TASK REQUIREMENTS
**A.** In the passage on social media and the Amtrak outage, what was the crucial mistake Amtrak made?
**B.** Write what comes next in the passage on social media and the Amtrak outage, starting after its final sentence.

The fast-paced spread of social media has left organizations and industries in catch-up mode to figure out ways to harness social media to their advantage. Social Media has taken the world by storm over the past few years with the proliferation of applications like Twitter, Facebook, Foursquare and MySpace. Mobile applications have further enabled the adoption rate of these tools like wildfire...in other words, they have become viral, just like a public health disease spreading upon contact, but in a good way. Controlling them is not an option; but working with them is.
Amtrak's Northeast Corridor recently experienced a large outage as commuters were about to start their commutes home via Amtrak and commuter rail lines, stranding many travelers. The most frustrating aspect was the lack of communication by Amtrak via appropriate channels.
The crucial mistake Amtrak made was limiting information dissemination and communication to mass media, referring to television and radio. However, commuters don't typically watch television or listen to the radio while at work. Nor do they always check the print media websites before leaving work. In fact, most commuters only have access to their cell phones and smart phones filled with applications for Facebook, Twitter, and other platforms that they are checking on their way to the train station.

DATA EXCERPTS
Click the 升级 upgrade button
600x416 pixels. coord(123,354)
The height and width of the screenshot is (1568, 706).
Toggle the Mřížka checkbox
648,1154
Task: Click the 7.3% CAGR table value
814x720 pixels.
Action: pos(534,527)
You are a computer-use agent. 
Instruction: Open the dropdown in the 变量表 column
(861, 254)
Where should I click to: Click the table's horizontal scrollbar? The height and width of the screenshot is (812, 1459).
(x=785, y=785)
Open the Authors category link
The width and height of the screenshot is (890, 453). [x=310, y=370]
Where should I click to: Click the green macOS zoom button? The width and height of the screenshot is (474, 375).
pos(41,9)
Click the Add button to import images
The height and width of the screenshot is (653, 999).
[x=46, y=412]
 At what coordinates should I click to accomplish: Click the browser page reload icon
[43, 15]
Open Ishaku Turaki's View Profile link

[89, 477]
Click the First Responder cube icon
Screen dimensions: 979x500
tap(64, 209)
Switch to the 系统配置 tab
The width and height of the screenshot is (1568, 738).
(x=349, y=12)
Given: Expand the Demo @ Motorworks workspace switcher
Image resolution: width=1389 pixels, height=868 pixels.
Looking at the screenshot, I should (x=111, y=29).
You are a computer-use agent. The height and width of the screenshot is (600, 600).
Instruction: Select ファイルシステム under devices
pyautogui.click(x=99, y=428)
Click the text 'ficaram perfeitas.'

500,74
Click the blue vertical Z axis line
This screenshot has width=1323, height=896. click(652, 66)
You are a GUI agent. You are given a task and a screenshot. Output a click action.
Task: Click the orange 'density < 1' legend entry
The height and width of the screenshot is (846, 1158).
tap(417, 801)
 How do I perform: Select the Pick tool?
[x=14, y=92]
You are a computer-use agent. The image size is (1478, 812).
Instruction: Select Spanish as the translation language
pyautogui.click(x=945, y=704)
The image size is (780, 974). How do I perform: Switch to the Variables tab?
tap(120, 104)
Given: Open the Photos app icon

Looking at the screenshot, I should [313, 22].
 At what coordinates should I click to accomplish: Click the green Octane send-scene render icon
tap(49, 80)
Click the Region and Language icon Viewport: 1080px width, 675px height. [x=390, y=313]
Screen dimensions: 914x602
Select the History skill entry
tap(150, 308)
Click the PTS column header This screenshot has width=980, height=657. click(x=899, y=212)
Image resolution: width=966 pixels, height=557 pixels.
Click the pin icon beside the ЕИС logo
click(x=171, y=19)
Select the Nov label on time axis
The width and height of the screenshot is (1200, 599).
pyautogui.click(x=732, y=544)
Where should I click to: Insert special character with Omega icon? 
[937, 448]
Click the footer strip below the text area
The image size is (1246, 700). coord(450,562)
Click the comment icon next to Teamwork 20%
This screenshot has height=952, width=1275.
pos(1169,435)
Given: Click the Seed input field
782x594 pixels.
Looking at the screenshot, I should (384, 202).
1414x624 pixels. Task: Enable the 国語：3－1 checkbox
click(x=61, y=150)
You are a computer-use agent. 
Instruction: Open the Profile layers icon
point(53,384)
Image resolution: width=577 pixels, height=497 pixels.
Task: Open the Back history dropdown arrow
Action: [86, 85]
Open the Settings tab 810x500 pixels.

RESPONSES BY ITEM NUMBER
**A.** Amtrak limited information dissemination and communication to mass media, meaning television and radio.

**B.**
The world is also transitioning, which makes disaster management and public information even more challenging. The younger generation is tech savvy and does not typically gain information through Mass Media; the older generation still relies on Mass Media for information and doesn't typically use the Internet as much. Organizations must consider both groups of people when developing their social media strategy. A media strategy should incorporate mass media, social media, news media, etc.
How has a comprehensive media strategy helped your organization?